Is this the year that changes?

Such a proposition would have seemed ridiculous before the season, with the Celtics licking their wounds following Jayson Tatum’s playoff Achilles tear and an offseason spent shedding salary, and the Spurs still seeming at least a year away from doing anything important following a 34-win season. Vegas set preseason over-unders for the Spurs at 44.5 wins and the Celtics at 41.5.

Yet here they are, at the halfway mark of the season, standing as clear-cut contenders. San Antonio entered Tuesday at 30-13, with the second-best record in the Western Conference, the third-best scoring margin and owners of three wins over the mighty Oklahoma City Thunder. Boston, meanwhile, has the East’s second-best record and its best point differential.

I watched both teams in person during my travels this past week, witnessing San Antonio’s demolition of Milwaukee, where the Spurs led by 39 after three quarters, and Boston’s 132-106 rout of Atlanta, where the Celtics led by 40 in the third quarter.

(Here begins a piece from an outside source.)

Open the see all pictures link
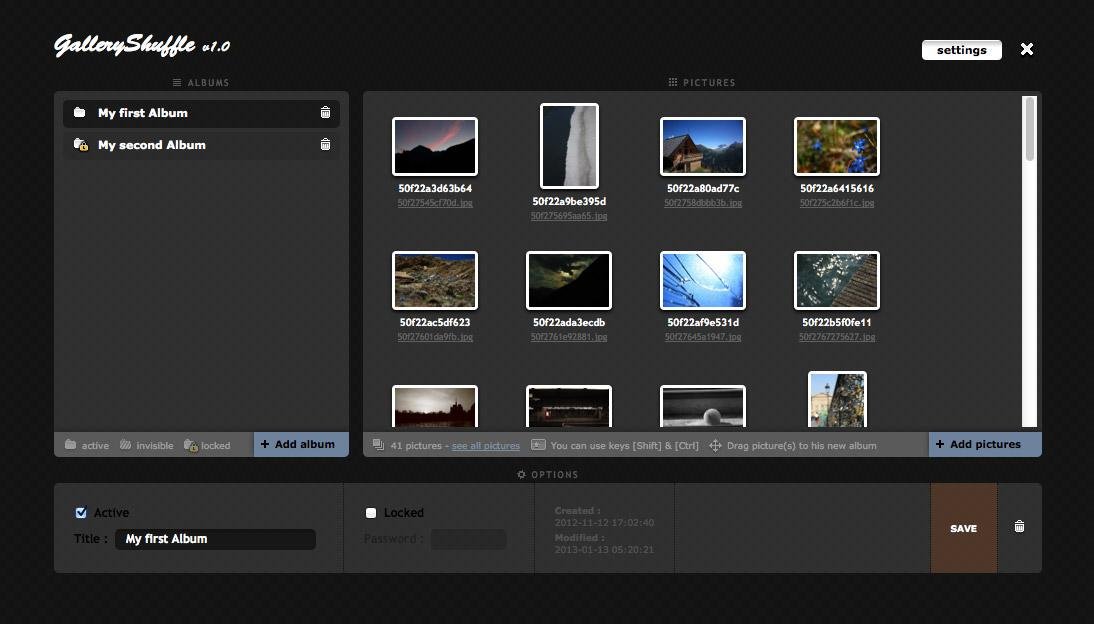Image resolution: width=1094 pixels, height=624 pixels. (x=486, y=445)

Those two games underscored each team’s move into elite status. Come for the hilarity of Victor Wembanyama posting up AJ Green for a 3-pointer:

… and stay for Sam Hauser launching first and asking questions later in his 21 3-point attempt, zero 2-point attempt performance in Atlanta.

 

So … how did we get here? And what does it mean for these teams at the NBA trade deadline?

An easy explanation of the Spurs’ success is to just say “Wemby,” and Wembanyama’s brilliance is certainly a big part of it. But what stands out about San Antonio is how the Spurs have been able to succeed without him.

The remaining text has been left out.